Sodiq Jimoh

Posted on Apr 6

Deploying Backstage on Kubernetes with the Helm Chart: The Infrastructure-First Guide

#backstage #kubernetes #devops #platformengineering

Who this is for: Engineers deploying Backstage on Kubernetes via the
official Helm chart who want a working portal, not just a running pod.
This guide starts where most tutorials end — after helm install succeeds
but before anything actually works.

A few weeks ago I published an article called
"Nine Ways Backstage Breaks Before Your Developer Portal Works".
A Backstage maintainer read it and gave me structured feedback. The core of
it was this: several of the failures I documented were caused by not
following the official getting-started documentation before using the Helm
chart, and by using the demo image as if it were a production-ready base.

They were right. This article is the follow-up they suggested — and the one
I should have written first.

It does not repeat the previous article. It starts earlier, goes deeper on
Helm-specific configuration, and correctly attributes failures to their
actual causes rather than blaming Backstage for things that are ArgoCD,
Traefik, or operator error.

Official resources you should read alongside this guide:

Project repo referenced throughout:
github.com/sodiq-code/neuroscale-platform

The one thing you must understand before installing the Helm chart

The Backstage Helm chart uses a demo image by default.
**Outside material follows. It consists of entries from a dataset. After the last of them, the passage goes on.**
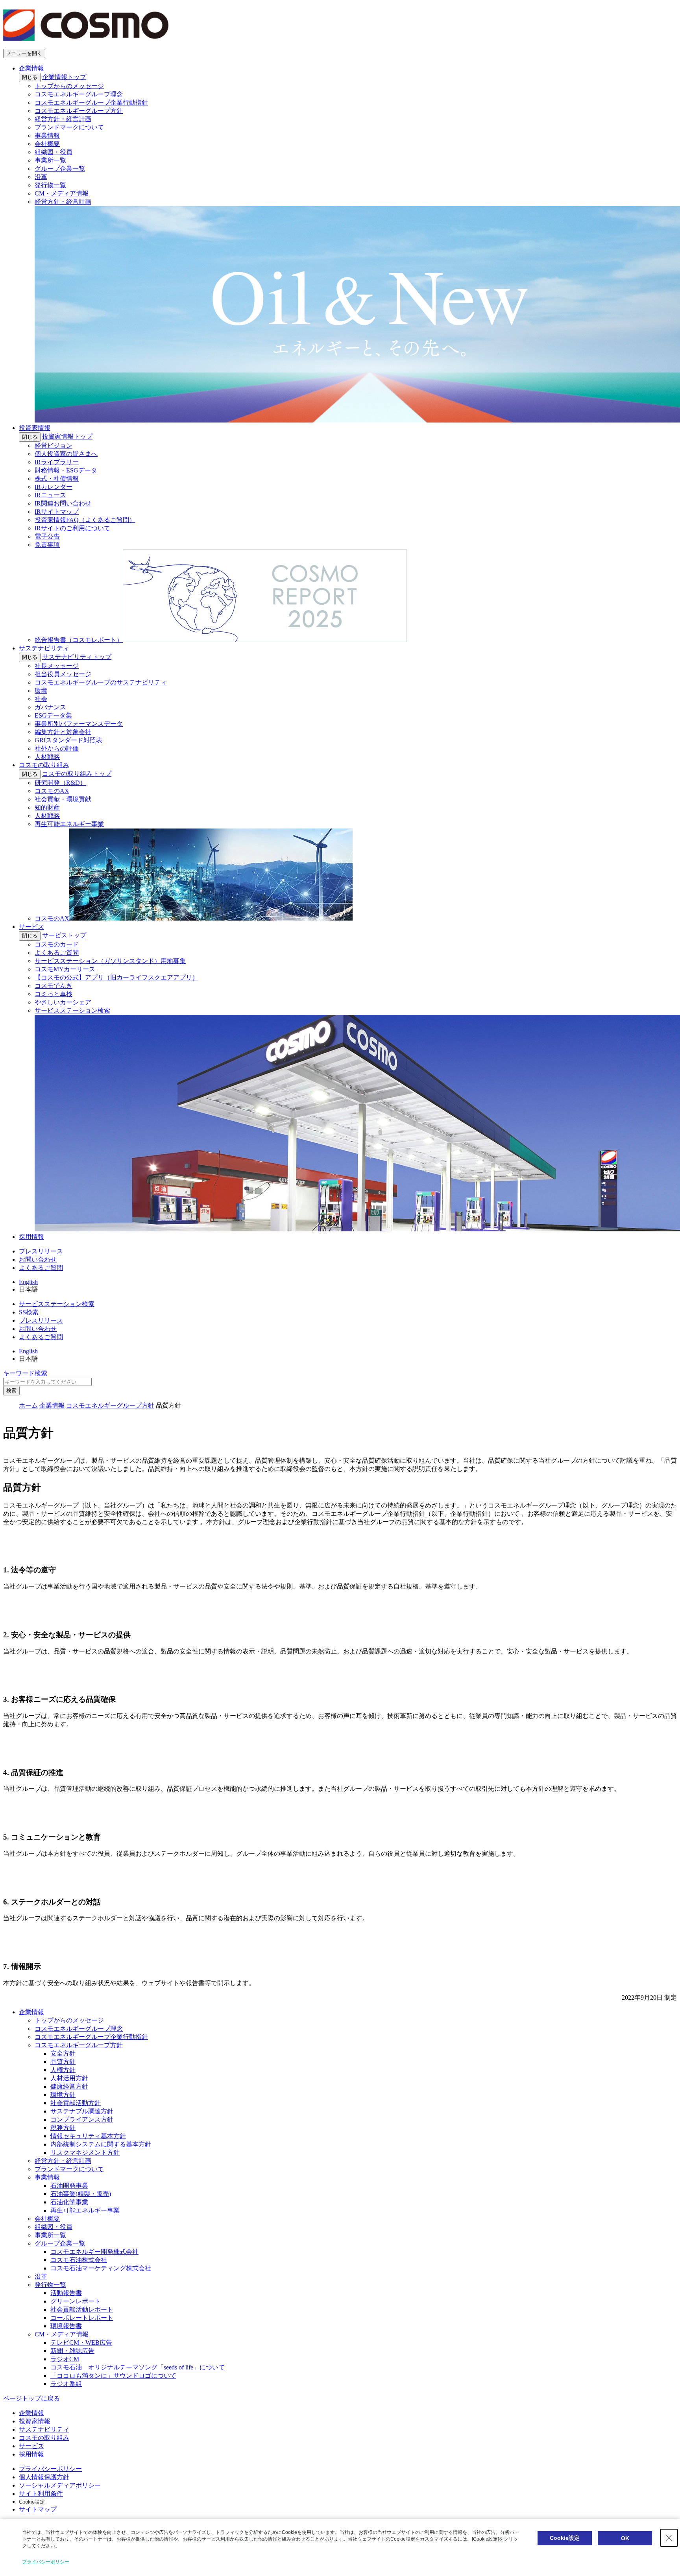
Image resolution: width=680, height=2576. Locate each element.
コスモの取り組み (44, 765)
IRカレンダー (53, 486)
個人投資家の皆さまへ (66, 453)
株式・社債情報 (57, 478)
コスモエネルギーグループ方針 (79, 110)
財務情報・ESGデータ (66, 470)
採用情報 (31, 1236)
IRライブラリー (57, 462)
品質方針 (63, 2061)
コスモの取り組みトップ (76, 773)
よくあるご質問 (57, 952)
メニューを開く (24, 53)
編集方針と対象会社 (63, 732)
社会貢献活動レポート (81, 2309)
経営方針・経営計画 (63, 119)
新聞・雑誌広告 (72, 2350)
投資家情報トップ (67, 436)
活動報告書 (66, 2293)
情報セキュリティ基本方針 (88, 2136)
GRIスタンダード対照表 (68, 740)
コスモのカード (57, 944)
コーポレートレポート (81, 2317)
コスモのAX (52, 791)
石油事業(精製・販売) (80, 2193)
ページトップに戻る (31, 2398)
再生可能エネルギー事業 (69, 824)
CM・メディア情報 (62, 193)
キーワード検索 (25, 1373)
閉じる (29, 77)
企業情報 (31, 68)
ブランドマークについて (69, 127)
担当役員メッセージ (63, 674)
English (28, 1282)
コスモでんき (53, 985)
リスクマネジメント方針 (85, 2152)
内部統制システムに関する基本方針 (100, 2144)
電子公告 (47, 536)
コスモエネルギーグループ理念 (79, 94)
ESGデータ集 (53, 715)
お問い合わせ (38, 1259)
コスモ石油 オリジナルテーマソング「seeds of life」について (137, 2367)
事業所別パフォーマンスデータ (79, 723)
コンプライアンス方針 (81, 2119)
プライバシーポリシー (50, 2468)
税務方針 (63, 2127)
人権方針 (63, 2070)
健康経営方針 (69, 2086)
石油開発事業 (69, 2185)
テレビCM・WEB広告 (81, 2342)
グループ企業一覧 (60, 168)
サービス (31, 926)
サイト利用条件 (41, 2493)
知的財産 (47, 807)
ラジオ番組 (66, 2383)
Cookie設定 (32, 2502)
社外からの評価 (57, 748)
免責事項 (47, 544)
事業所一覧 (50, 160)
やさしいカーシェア (63, 1002)
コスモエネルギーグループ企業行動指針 (91, 102)
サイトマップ (38, 2509)
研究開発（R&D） (60, 782)
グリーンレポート (75, 2301)
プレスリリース (41, 1251)
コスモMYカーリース (65, 969)
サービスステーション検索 (56, 1304)
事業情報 (47, 135)
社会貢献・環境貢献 (63, 799)
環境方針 (63, 2094)
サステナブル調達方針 (81, 2111)
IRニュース (50, 495)
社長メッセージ (57, 665)
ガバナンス (50, 707)
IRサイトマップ (57, 511)
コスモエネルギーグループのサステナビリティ (101, 682)
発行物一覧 (50, 185)
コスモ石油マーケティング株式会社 (100, 2268)
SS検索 (29, 1312)
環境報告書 (66, 2326)
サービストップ (64, 935)
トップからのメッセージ (69, 86)
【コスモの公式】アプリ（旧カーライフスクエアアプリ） (116, 977)
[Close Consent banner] (669, 2537)
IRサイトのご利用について (72, 528)
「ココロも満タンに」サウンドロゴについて (113, 2375)
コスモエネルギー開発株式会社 (94, 2251)
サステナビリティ (44, 648)
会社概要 (47, 143)
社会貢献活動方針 (75, 2103)
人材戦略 (47, 756)
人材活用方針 (69, 2078)
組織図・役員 (53, 152)
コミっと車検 (53, 994)
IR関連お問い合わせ (63, 503)
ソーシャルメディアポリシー (60, 2485)
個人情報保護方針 (44, 2477)
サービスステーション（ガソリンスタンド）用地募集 (110, 961)
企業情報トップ (64, 77)
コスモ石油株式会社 (78, 2260)
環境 (41, 690)
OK (625, 2538)
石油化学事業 (69, 2202)
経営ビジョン (53, 445)
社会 (41, 699)
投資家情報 (34, 427)
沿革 (41, 176)
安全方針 (63, 2053)
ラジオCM (64, 2359)
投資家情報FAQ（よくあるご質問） (85, 520)
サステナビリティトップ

The chart README
contains this explicit warning:

The Backstage chart is not an official Backstage project and is not
supported by the Backstage core team. The default image used in this chart
is for demo purposes only.

This single fact explains most of the configuration friction you will
encounter. The demo image does not behave like a real Backstage application
built with backstage new app. It has different startup characteristics,
different configuration defaults, and different failure modes.

What this means practically:

If you are building a real developer portal — not just running a demo — you
should follow the official getting started guide
to create your own Backstage application first, build a custom Docker image
from it, and then use the Helm chart to deploy that image. The chart's
image.repository and image.tag values are where you point to your
own image.

If you are experimenting, learning, or building an integration platform
where Backstage is one component (as in the NeuroScale project), the demo
image path is workable — but you need to understand its limitations and
configure it correctly.

This guide covers the Helm chart path specifically, with the official docs
as the reference point throughout.

The values hierarchy that breaks everything silently

This is the most important configuration concept in the entire Helm chart.
Get this wrong and every override you write will be silently ignored.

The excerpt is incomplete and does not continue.